Wow, fun to find this trending on HN this morning! I am currently also working o...

StefanWestfal · on Jan 11, 2023

Open accessible lectures / knowledge like yours allowed many people, me included, to turn their life around by putting in the effort and develop themselves. Thank you.

moralestapia · on Jan 11, 2023

While doing my PhD some years ago (it wasn't a PhD on AI, but very much related) I trained several models with the usual stack back then (pytorch and some others in TF). I realized that a lot of this stack could be rewritten in much simpler terms without sacrificing much fidelity and/or performance in the end.

Submissions like yours and other projects like this one (recently featured here as well) -> https://github.com/ggerganov/whisper.cpp, makes it pretty clear to me that this intuition is correct.

There's a couple tools I created back then that could push things further towards this direction, unfortunately they're not mature enough to warrant a release but the ideas they portray are worth taking a look at (IMHO) and I'll be happy to share them. If there's interest on your side (or anyone reading this thread) I'd love to talk more about it.

subbu · on Jan 11, 2023

Your youtube playlist combined with NanoGPT and your Lex Fridman podcast is like having a university level degree with a free internship guidance. Thank you!

imranq · on Jan 11, 2023

Just wanted to say thank you for all the incredible work and resources you publish. I've lost track of all the different skills I've learned from you, from computer vision, RNNs, minGPT, even speedcubing :D

gtoubassi · on Jan 11, 2023

+1. I've benefited greatly from your content, e.g. your CNN lecture was incredibly accessible [0]. I still find transformers stubbornly elude my intuitions despite reading many descriptions. I would very much appreciate your video lecture on this topic.

[0] I think https://www.youtube.com/watch?v=LxfUGhug-iQ

katsucurry · on Jan 11, 2023

I've found all of your code and lessons on youtube so incredibly useful.

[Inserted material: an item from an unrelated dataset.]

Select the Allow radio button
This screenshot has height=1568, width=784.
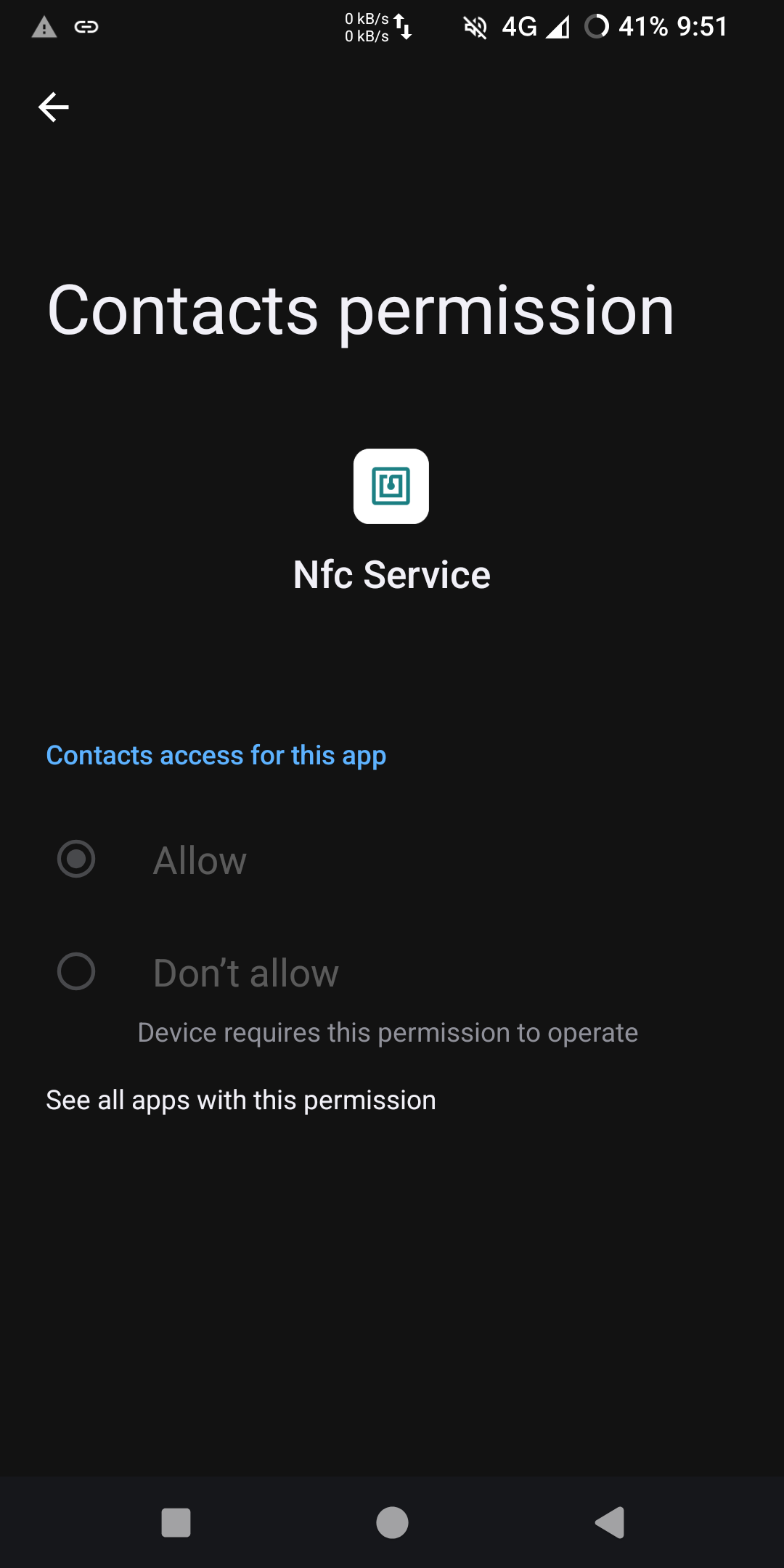pyautogui.click(x=76, y=859)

You're a wonderful teacher and I really appreciate all the work you've done with this!

cs702 · on Jan 11, 2023

Andrej: thank you!

--

To the mod (dang): IMHO Andrej's comment should probably be at the top of the page, not my comment. UPDATE: Looks like that's done. Thank you :-)

TheAlchemist · on Jan 11, 2023

Thank you for your amazing work. Between cs231n and your recent videos, I've learned a ton - and you have a gift to explain things in such an easy and straightforward way, that I'm always feeling like an idiot (in a positive way) for not having grasped the concept before.

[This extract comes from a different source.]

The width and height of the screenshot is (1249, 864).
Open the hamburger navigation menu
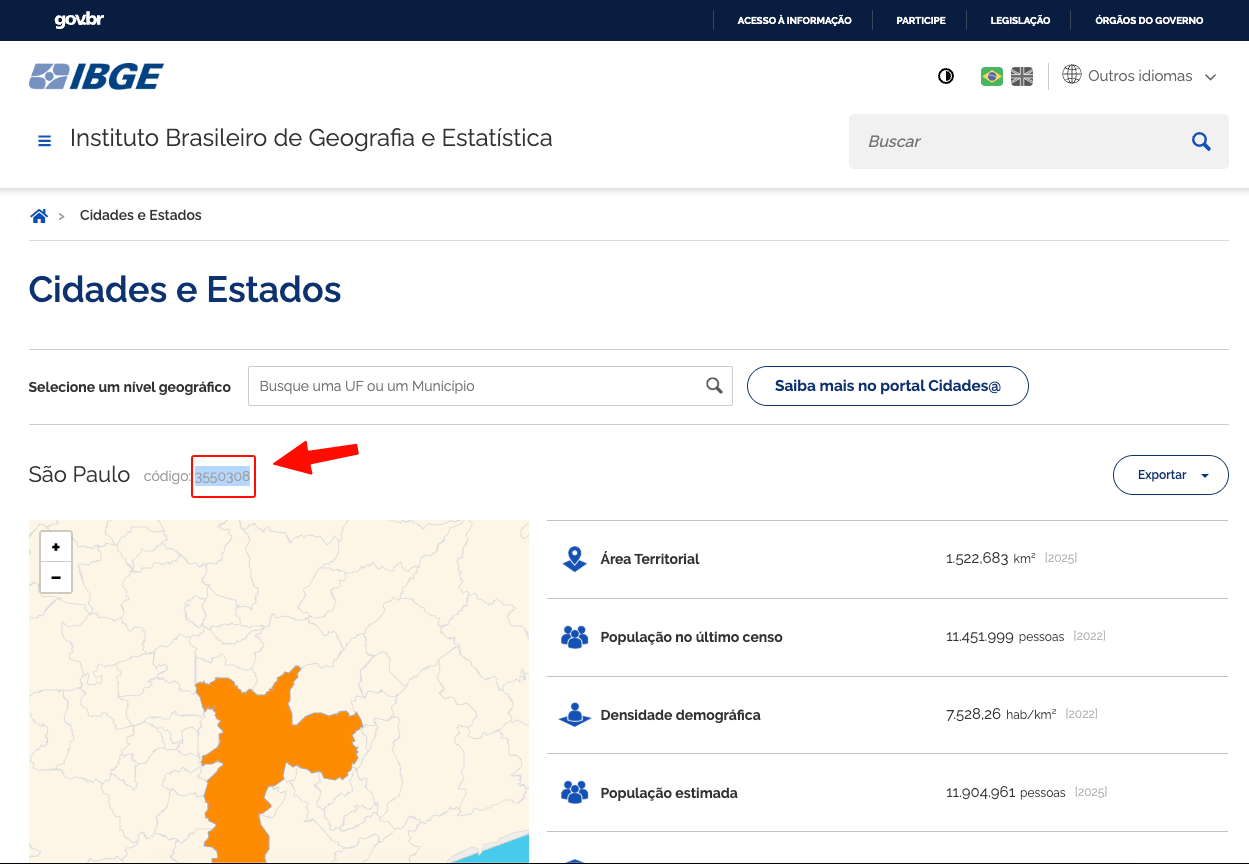coord(44,141)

goldenshale · on Jan 11, 2023

Bad ass! A great addition would be some content on tuning pre-trained language models for particular purposes. It would be great to have examples of things like tuning a GPT model trained on language and code to take in a context and spit out code in my custom API, or using my internal terminology. Not sure if this is RL based fine tuning or just a bunch of language to code examples in a fine tuning dataset? In essence, how can we start using language to control our software?

karpathy · on Jan 11, 2023

Ty agree, most people practically speaking will be interested in finetuning rather than from-scratch pretraining. I currently have some language about it in readme but I agree this should get more focus, docs, examples, etc.

highfrequency · on Jan 11, 2023

Appreciate the work to make GPT training accessible!

Do you leave hyperparams (like learning rate, batch size) the same when switching from 8xA100 to fewer GPUs, or do these need to be adjusted?

Separately, when going from 8xA100 GPU to a single A100 GPU, in the worst case we can expect the same model performance after training 8x as long correct? (And likely a bit better because we get more gradient updates in with smaller batch size)

eternalban · on Jan 11, 2023

Thank you for sharing your knowledge. Anything that can be done to democratize machine learning is an invaluable social service. Hats off to you.

silentsea90 · on Jan 11, 2023

Saying absolutely nothing new here, but your work is so damn inspiring! I wish I had such a natural connect to my work, an ability to distill complex concepts down to the fundamentals, and such inventiveness! I took your CS231N class at Stanford as well. Implementing the fundamental building blocks like backprop was fun and insightful. Thanks again for your passion and teaching!

lukebechtel · on Jan 11, 2023

Your tutorials are effective and concise. Thank you for them! Accessible, from-scratch knowledge on these topics is essential at this time in history and you're really making a dent in that problem.

nurettin · on Jan 12, 2023

Thanks, I love your video about back propagation where you painstakingly spell out every calculation. It was like a breath of fresh air compared to other materials out there.

misza222 · on Jan 11, 2023

Thanks for your work Andrej! I've been doing earlier lectures and this is absolutely fantastic educational content!

de_nied · on Jan 11, 2023

Thank you for your constant contributions.

m3affan · on Jan 12, 2023

Amazing work, much appreciated

dsabanin · on Jan 11, 2023

Thank you for your great work!

hwc · on Jan 12, 2023

just started watching your lectures! they are great!